The question is, in case of having many tokens like I do, how do I decide which 
shall be returned, as bison now generates a symbol_type make_TOKEN() for each 
token which I shall be able to return in yylex(). Though, I'd rather not put a 
huge switch() in yylex(). Is there any other solution like defining a "dummy" 
token like

%token <int> INT;

whose constructor make_INT(const& int) would simply return the int passed to 
it? Or shall I simply try to cast the integers of my tokens to symbol_type?

The other problem I ran into was related to the non-terminals: wherever I 
wanted to read the value of a symbol in an action via e.g. $1, I got an error 
about type conversion as it could not be converted any more to an integer as in 
the C parser. For this I have only one guess namely, that each non-terminal 
needs a %type declaration like

%type <int> ENG_Con;

and even the = operator needs to be defined for it, right? So here I got stuck 
at least with regards to api.value.type variant.

Then I decided to take a step back and not to use complete symbols but split 
symbols for a first try. This I managed to figure out and make it work but with 
a small hack as I declared yylex as:

int yylex(int* yylval);

If I did it like:

int yylex(semantic_type* yylval);

the compiler kept complaining about not knowing semantic_type (nor 
parser::semantic_type, nor yy::parser::semantic_type). So I took clang's hint 
when it said semantic_type* is aka int* and it worked.
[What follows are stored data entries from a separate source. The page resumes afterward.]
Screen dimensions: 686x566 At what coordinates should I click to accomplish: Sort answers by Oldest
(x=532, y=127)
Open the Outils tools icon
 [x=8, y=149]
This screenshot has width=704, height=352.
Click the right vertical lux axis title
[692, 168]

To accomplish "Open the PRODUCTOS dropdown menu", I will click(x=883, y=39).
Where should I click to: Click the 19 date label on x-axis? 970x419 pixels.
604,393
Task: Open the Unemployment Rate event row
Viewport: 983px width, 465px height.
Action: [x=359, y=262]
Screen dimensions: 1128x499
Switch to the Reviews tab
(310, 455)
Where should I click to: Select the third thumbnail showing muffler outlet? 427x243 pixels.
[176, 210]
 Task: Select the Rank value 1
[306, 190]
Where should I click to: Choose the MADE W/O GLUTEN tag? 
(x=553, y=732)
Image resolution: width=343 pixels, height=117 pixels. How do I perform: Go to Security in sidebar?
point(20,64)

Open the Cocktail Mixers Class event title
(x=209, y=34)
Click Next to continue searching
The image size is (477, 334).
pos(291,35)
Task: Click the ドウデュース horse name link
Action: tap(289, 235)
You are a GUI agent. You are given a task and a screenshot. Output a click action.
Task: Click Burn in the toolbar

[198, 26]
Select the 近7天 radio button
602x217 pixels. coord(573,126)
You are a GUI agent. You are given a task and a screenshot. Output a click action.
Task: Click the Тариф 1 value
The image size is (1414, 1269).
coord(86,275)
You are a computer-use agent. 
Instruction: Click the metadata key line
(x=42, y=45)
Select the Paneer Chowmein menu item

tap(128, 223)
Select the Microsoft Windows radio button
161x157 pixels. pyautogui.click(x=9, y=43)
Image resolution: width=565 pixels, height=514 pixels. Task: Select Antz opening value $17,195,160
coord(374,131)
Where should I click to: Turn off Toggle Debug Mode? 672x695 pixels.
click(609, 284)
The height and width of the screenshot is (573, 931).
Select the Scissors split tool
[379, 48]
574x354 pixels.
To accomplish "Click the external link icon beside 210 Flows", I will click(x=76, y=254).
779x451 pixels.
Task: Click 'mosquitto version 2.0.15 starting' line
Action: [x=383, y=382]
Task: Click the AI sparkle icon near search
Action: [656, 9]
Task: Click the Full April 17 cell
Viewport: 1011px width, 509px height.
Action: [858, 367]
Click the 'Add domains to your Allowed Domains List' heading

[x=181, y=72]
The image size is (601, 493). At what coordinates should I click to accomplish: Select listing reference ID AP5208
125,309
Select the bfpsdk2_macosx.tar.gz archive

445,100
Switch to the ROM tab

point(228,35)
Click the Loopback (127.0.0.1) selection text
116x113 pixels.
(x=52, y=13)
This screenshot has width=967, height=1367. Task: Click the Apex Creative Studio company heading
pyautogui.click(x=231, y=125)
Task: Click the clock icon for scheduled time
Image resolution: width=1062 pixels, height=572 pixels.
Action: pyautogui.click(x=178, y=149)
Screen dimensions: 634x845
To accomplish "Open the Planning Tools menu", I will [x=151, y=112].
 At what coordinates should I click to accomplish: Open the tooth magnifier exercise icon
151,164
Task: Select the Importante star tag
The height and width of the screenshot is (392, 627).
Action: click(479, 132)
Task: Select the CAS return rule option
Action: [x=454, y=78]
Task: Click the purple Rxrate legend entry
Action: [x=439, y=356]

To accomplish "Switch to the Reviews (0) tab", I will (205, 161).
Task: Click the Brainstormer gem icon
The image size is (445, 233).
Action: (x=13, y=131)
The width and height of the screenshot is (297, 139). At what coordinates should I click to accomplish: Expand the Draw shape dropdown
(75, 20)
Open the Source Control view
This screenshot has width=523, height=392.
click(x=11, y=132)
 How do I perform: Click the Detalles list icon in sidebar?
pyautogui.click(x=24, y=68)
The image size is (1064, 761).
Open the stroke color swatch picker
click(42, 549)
In the end, to make my 
hack a bit more nicer, I added %define api.value.type {int}. Still, the 
question in this case would be, how shall yylex() be correctly declared?

I also attached the source I ended up with which was originally generated for a 
C parser but I manually modified and played around with it till I got it 
working.

Thanks for any hints!

Best regards,
r0ller

-------- Eredeti levél --------
Feladó: r0ller < address@hidden (Link -> mailto:address@hidden) >
Dátum: 2018 november 12 11:43:47
Tárgy: Re: bison for nlp
Címzett: Akim Demaille < address@hidden (Link -> mailto:address@hidden) >
 
Hi Akim,

Sorry for the delay, I had to go through my own code to be able to answer your 
question about the tokens:) But to begin with your first observation, you're 
right: I should wrap that conditional ternary op for logging.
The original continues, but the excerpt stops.